Hace unos años, una interrupción trascendente se entendía como un espacio temporal superior a 20 días entre dos contratos, sin embargo, esto ha ido cambiando, creando alrededor de esta interrupción lo que se llama LA DOCTRINA DE LA UNIDAD ESENCIAL DEL VÍNCULO LABORAL.

Siguiendo este método, se determina cuanto tiempo ha estado el trabajador vinculado a la empresa y, cuando comienza a contarse el espacio temporal que fijará su antigüedad en la misma.
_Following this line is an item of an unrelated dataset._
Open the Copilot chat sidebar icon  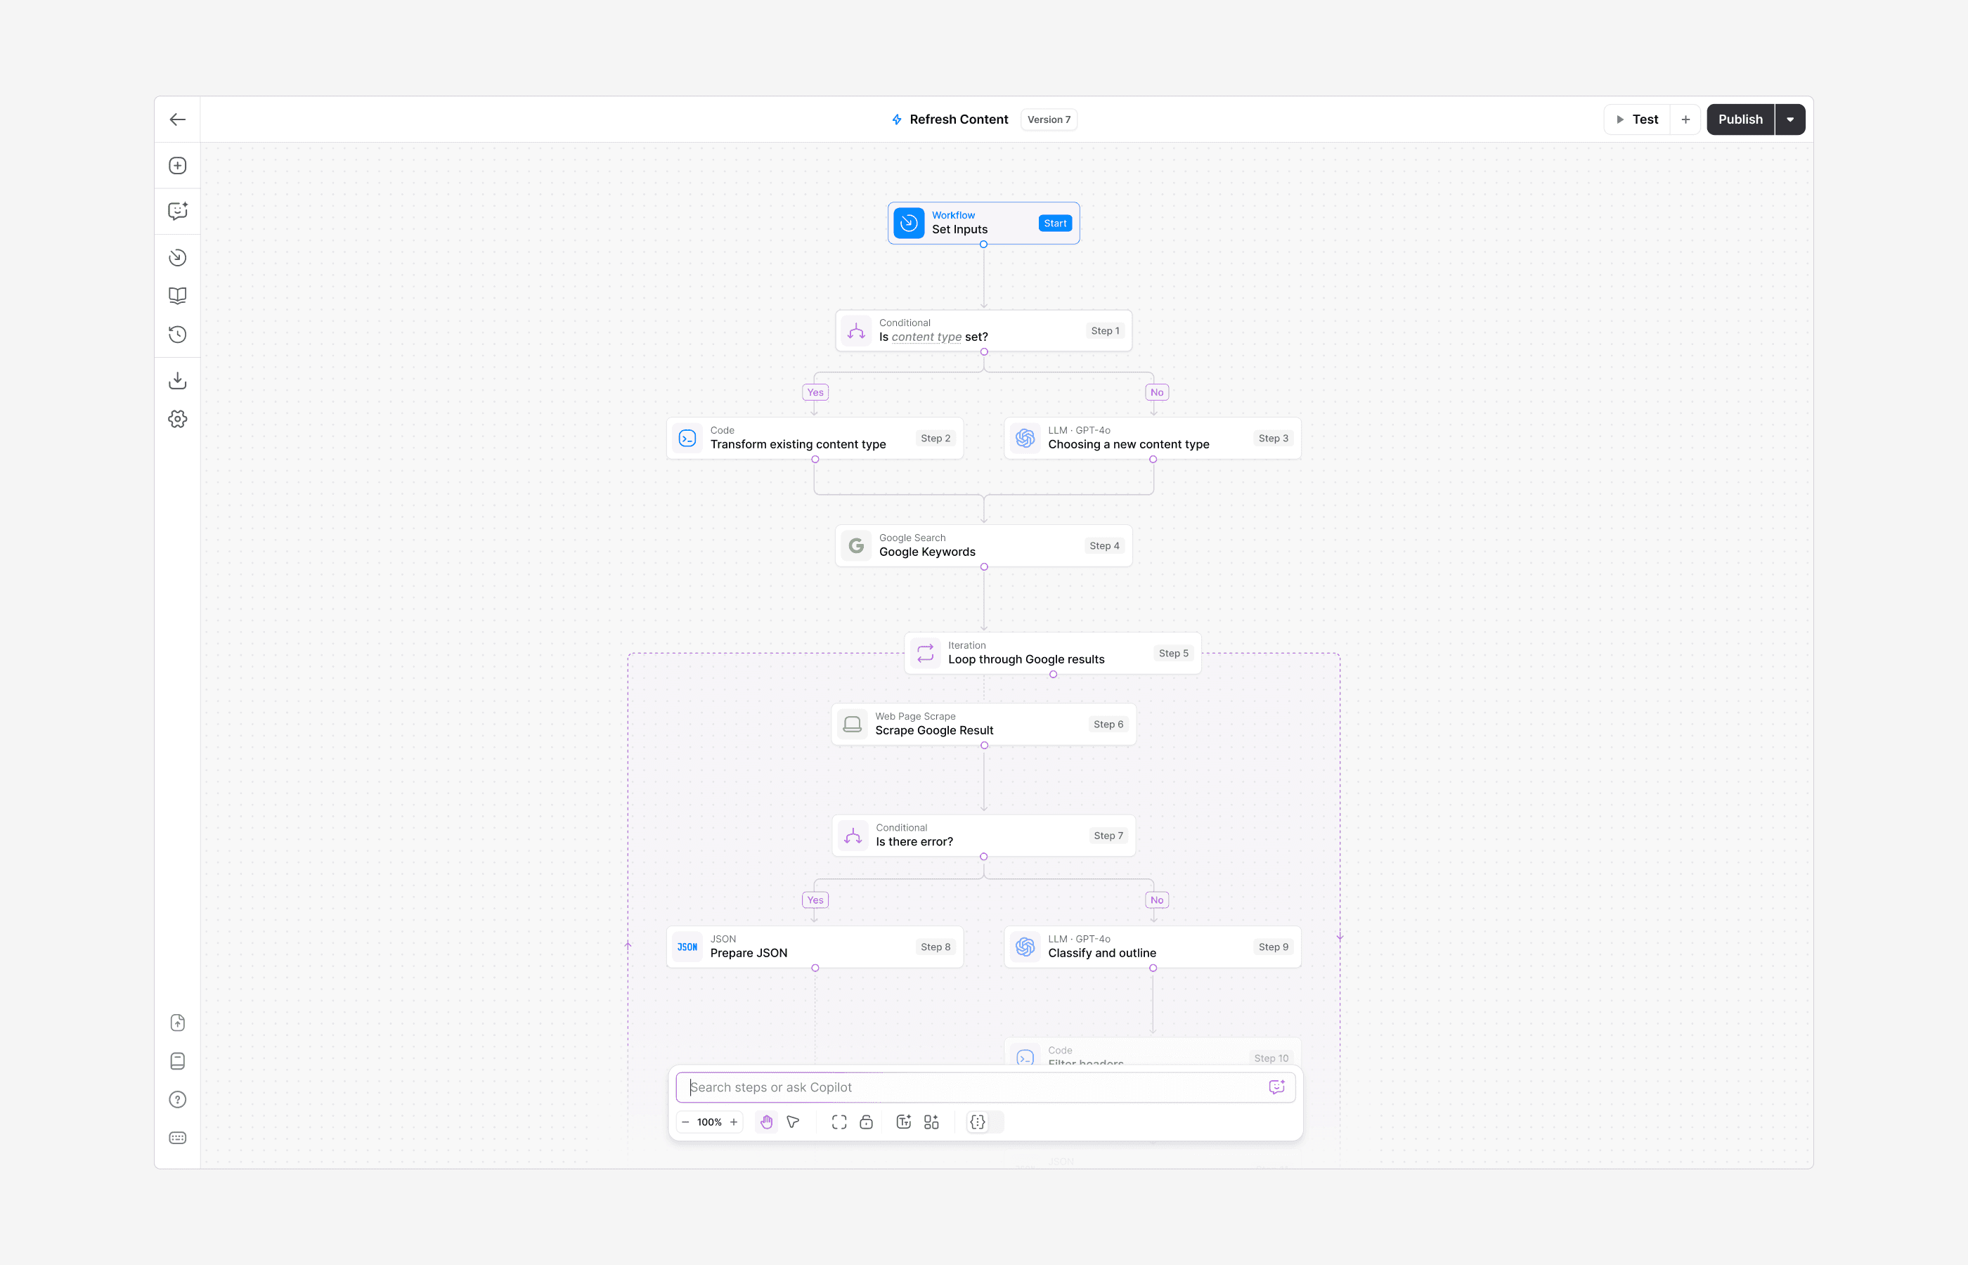177,211
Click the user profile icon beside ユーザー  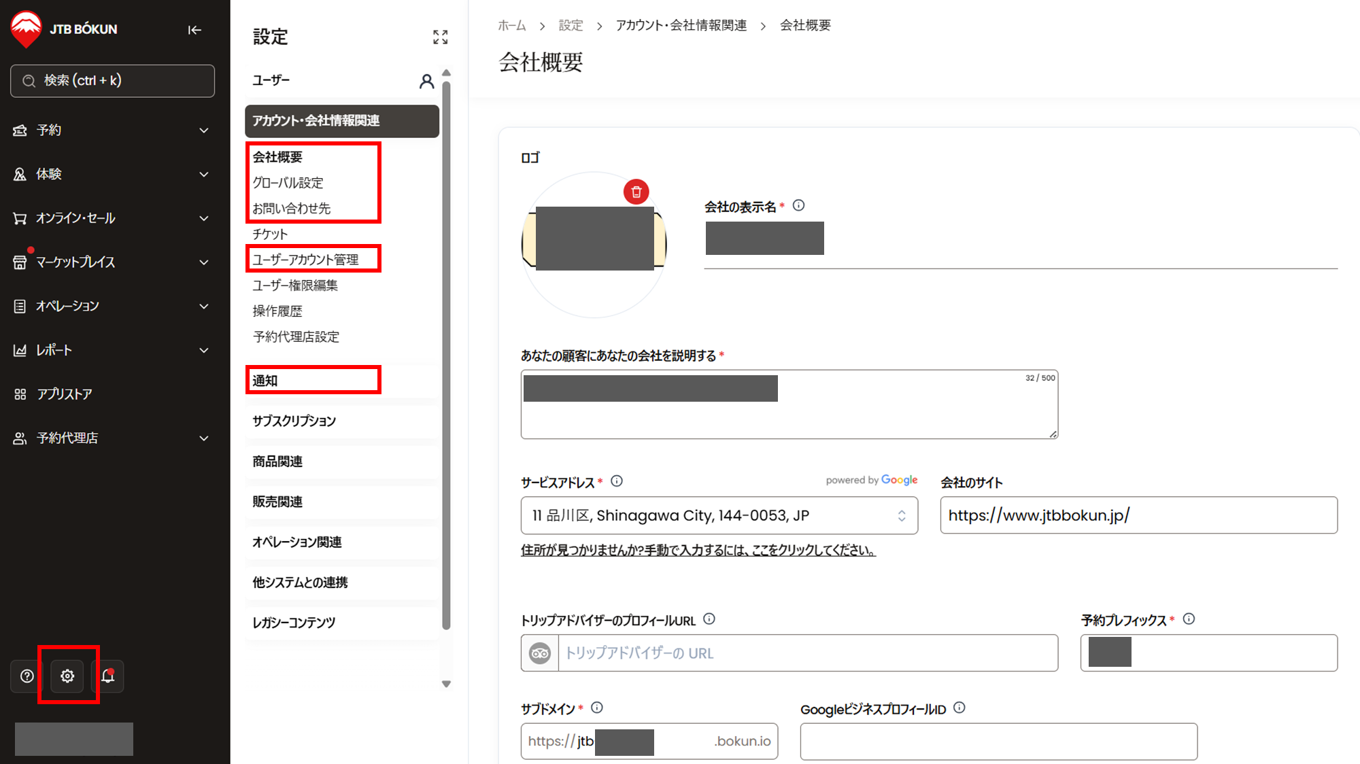click(426, 82)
No se ha cerrado un espacio de tiempo concreto de interrupción ente un contrato de trabajo u otro, por lo que para determinar cuándo se inicia la relación a efectos del cómputo de antigüedad, se analizarán varios factores.:

  • Se suma el espacio temporal de todos los contratos, ¿cuánto tiempo ha prestado servicios a la misma empresa en total?
  • Los contratos temporales formalizados con el trabajador, tanto en la ETT como en la propia empresa, ¿se ajustaba a la legalidad o pueden ser calificados en fraude de ley?
  • Durante los períodos de interrupción de los contratos, ¿el trabajador ha estado percibiendo prestaciones por desempleo o, en cambio ha estado trabajando en otras empresas?
  • Durante los distintos contratos de trabajo, ¿la categoría profesional del trabajador despedido y, las funciones que prestaba en la empresa, eran idénticas?

Una vez hechas estas preguntas, nos llevará a determinar si ha existido o no interrupción de la unidad esencial del vínculo y, tras ello podremos establecer la fecha de inicio de la relación laboral; y de este modo computar correctamente la antigüedad del trabajador. Esta información será esencial para calcular correctamente el importe de la indemnización que corresponde abonar al trabajador por el despido de que haya sido objeto.